Ces études et ces remarques ont-elles permis d'observé une corrélation avec le niveau d'éducation qui conditionne l'accès à des champs de métiers plus différenciés ?
Ces études tiennent compte des niveaux de diplôme mais pas des types de formation, sachant que les jeunes hommes sont plus représentés dans les études scientifiques ou dans des formations qui débouchent sur des métiers du secteur de l'industrie.
Ces différences salariales liées aux études choisies jouent vraisemblablement un rôle important mais cet aspect de la question n'a pas été étudié.
Néanmoins, après avoir alerté sur l'interprétation possible de cette part non expliquée de ces écarts de salaire, je fais remarquer que l'on s'attache à regarder ce qui est imputable aux caractéristiques observables des emplois, des entreprises et des salariés.
Cependant les différences de caractéristiques observables portant sur les salariés peuvent refléter un certain nombre de facteurs ou de stéréotypes, voire des pratiques discriminatoires en amont.
Quelles seraient vos recommandations pour réduire l'écart de salaire entre les hommes et les femmes ?
Je suis beaucoup moins à l'aise sur le registre des recommandations. Mme Brigitte Grésy que vous auditionnerez bientôt vous fera part des propositions qui découlent de ses travaux.
Il y a déjà eu nombre de travaux sur ces sujets, notamment des études menées par l'OCDE au niveau international, qui font ressortir des éléments de constat ainsi que des recommandations compte tenu des expériences négatives ou positives relevées auprès de pays membres de l'organisation.
Un rapport, intitulé « Initiative dans le domaine des genres », recueil de préconisations, sera publié sous peu par l'Organisation de coopération et de développement économiques (OCDE) se veut un guide des bonnes pratiques à l'attention des pays les moins avancés sur ces questions.
L'OCDE examine les questions liées à la formation dont le choix subit le poids des stéréotypes qui existent tant dans le milieu éducatif qu'au sein de la famille.

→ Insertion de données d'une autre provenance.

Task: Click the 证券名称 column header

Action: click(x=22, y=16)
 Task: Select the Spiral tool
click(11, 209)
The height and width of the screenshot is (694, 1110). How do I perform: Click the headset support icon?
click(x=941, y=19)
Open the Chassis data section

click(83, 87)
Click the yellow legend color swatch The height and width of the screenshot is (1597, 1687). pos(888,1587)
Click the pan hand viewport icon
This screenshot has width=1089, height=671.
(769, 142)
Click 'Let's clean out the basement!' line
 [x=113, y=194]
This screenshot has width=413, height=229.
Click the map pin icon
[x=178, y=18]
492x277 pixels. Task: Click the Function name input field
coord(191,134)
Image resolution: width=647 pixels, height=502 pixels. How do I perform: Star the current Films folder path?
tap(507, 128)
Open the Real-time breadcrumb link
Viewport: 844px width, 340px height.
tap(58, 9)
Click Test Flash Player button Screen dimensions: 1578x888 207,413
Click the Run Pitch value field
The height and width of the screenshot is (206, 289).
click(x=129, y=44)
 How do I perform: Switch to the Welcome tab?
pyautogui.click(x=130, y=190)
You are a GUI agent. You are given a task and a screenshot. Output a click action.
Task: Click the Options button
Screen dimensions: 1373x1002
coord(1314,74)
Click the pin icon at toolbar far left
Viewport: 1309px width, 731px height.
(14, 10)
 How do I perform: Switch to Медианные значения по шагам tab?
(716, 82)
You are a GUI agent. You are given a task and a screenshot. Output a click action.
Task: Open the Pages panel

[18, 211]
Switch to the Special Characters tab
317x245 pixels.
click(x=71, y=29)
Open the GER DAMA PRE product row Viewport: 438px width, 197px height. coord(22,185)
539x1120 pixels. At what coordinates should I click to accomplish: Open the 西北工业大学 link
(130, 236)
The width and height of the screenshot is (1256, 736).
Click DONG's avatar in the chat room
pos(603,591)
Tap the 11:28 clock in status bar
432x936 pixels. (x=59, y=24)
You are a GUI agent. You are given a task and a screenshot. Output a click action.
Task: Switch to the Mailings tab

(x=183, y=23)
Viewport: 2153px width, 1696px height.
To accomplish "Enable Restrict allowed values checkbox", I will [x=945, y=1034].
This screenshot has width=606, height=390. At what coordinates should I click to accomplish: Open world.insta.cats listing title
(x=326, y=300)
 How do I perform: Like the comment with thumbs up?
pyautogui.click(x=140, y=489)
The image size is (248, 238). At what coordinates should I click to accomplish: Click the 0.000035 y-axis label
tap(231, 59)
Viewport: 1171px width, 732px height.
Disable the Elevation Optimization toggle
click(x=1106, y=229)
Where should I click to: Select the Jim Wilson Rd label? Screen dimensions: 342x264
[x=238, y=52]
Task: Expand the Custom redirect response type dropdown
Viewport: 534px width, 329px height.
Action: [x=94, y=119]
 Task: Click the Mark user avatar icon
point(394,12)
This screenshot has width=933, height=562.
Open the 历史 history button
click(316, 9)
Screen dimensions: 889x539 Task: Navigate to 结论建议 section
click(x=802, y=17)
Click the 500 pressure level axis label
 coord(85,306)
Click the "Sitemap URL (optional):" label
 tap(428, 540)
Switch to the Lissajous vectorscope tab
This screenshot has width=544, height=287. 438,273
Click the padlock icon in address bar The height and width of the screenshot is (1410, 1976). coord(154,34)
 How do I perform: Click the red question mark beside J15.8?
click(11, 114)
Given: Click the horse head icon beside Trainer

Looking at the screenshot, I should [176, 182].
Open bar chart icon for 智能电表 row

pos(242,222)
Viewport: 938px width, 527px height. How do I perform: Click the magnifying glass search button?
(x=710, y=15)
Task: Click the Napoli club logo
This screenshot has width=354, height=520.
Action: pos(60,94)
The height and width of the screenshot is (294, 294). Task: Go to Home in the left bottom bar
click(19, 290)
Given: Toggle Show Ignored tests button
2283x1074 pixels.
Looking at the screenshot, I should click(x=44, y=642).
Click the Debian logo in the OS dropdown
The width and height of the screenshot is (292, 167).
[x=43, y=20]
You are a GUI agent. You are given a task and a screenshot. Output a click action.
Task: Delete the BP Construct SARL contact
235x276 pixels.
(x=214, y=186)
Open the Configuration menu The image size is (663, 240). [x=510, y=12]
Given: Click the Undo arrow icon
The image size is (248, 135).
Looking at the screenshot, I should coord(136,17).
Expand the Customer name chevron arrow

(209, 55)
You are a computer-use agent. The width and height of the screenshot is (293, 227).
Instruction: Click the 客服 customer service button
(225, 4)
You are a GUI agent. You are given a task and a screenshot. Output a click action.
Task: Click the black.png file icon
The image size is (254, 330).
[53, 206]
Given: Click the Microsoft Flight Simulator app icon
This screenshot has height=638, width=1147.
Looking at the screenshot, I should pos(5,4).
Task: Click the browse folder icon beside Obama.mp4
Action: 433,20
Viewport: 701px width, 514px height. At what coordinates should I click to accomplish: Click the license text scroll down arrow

Les études menées concentrent leur analyse et leurs recommandations sur trois domaines :
- l'organisation de la garde des enfants, la France n'ayant pas à rougir en la matière ;
- les interruptions de carrière, qui pénalisent très fortement les trajectoires professionnelles et de rémunération au détriment des femmes ;
- le partage des tâches au sein de la famille qui est l'un des grands déterminants des écarts de situation professionnelle et de rémunération entre les hommes et les femmes.
Ce dernier facteur commence à jouer dès le début de la vie active des femmes, qui sont plus nombreuses à travailler à temps partiel.
Ce partage déséquilibré au sein de la famille joue défavorablement pour les femmes tout au long de vie professionnelle.
Nous connaissions les raisons sociologiques de cet écart de salaire entre les hommes et les femmes mais je constate que cet écart a peu varié alors que le niveau d'études des femmes s'est beaucoup élevé.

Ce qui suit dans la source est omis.